Reasonable time? A year or a few sounds fine. I would also be fine reducing the fee due to economic hardship considering that he clearly tried to pay it back. Missing a payment and then getting thrown in jail is ridiculous and by no means fits the crime.

Yes, all of these fines are color-blind, even though municipalities are consciously making the decision to increase their feeds, increase what can be fined, and increase enforcement and collections of those fines. Not to mention contracting out that BS to for-profit corporations. You know who is impacted the most by that? Poor people, especially poor minorities since police target them more often than other groups.

Saying that it impacts everyone equally is either ignorance or disingenuous.
 
http://www.nbcnews.com/news/us-news/department-justice-states-should-not-jailed-over-fine-nonpayment-n537796

The Justice Department is discouraging state court systems from jailing defendants who fail to pay fines or fees, warning against practices that it says run afoul of the Constitution and erode community trust.

A letter being sent Monday by the federal government to state court administrators makes clear that judges should consider alternatives to jail for poor defendants who don't pay their fines.

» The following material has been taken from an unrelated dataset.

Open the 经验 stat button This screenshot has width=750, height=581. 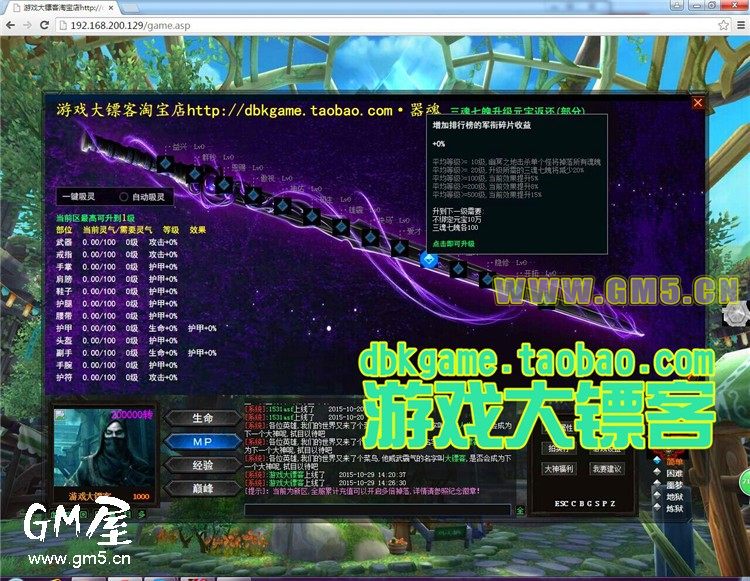(x=203, y=465)
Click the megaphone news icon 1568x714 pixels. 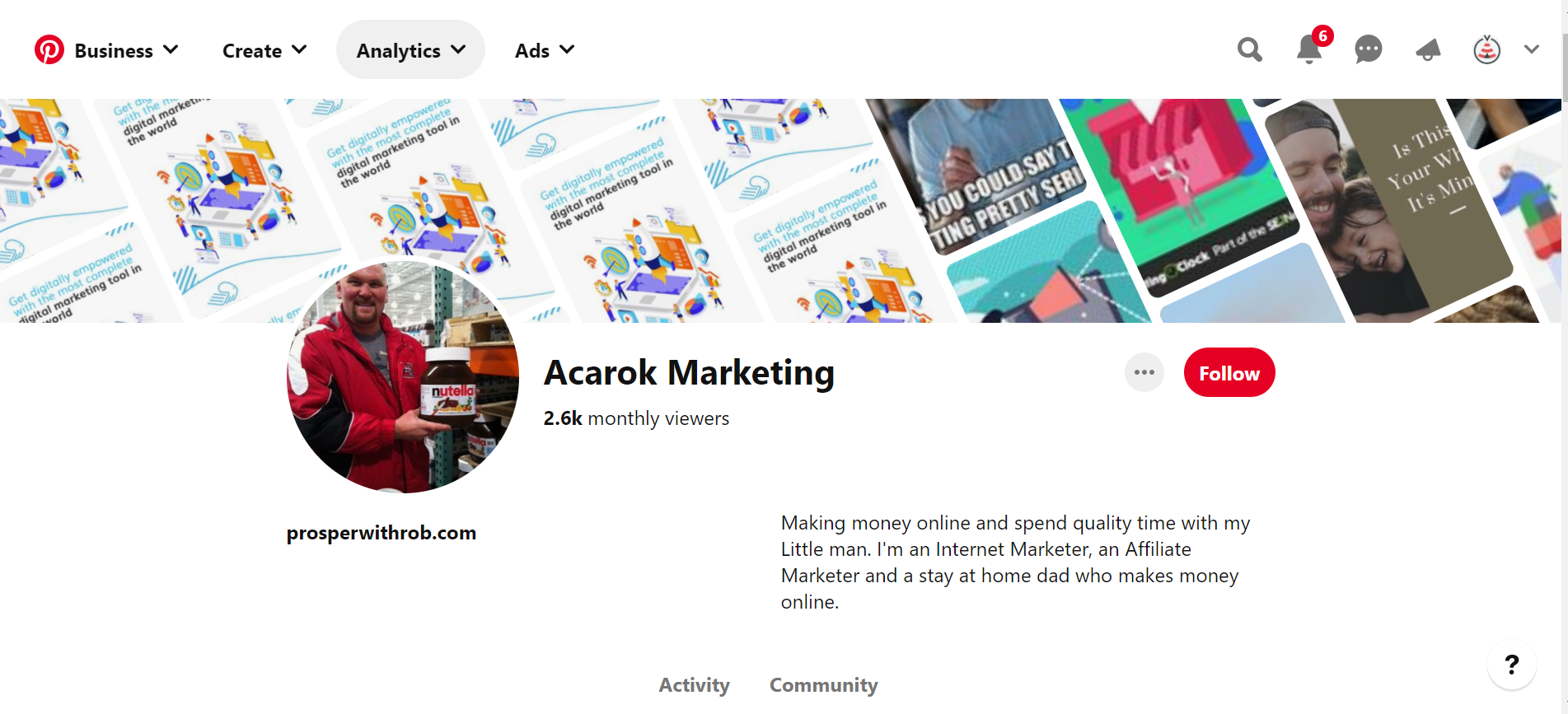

It also says defendants should not be locked up without a judge first establishing that a defendant who failed to pay did so willfully.
 

Rival

Gold Member
What sense does it make to incarcerate people over traffic court fines? Like how much money does it cost to keep them in jail? The kid fucked up but that's not that serious of crime. It's not like he was drunk driving. I find it hard to believe the story as is. I've worked in the court system before and people would make payments on fines sometimes only $5 a month.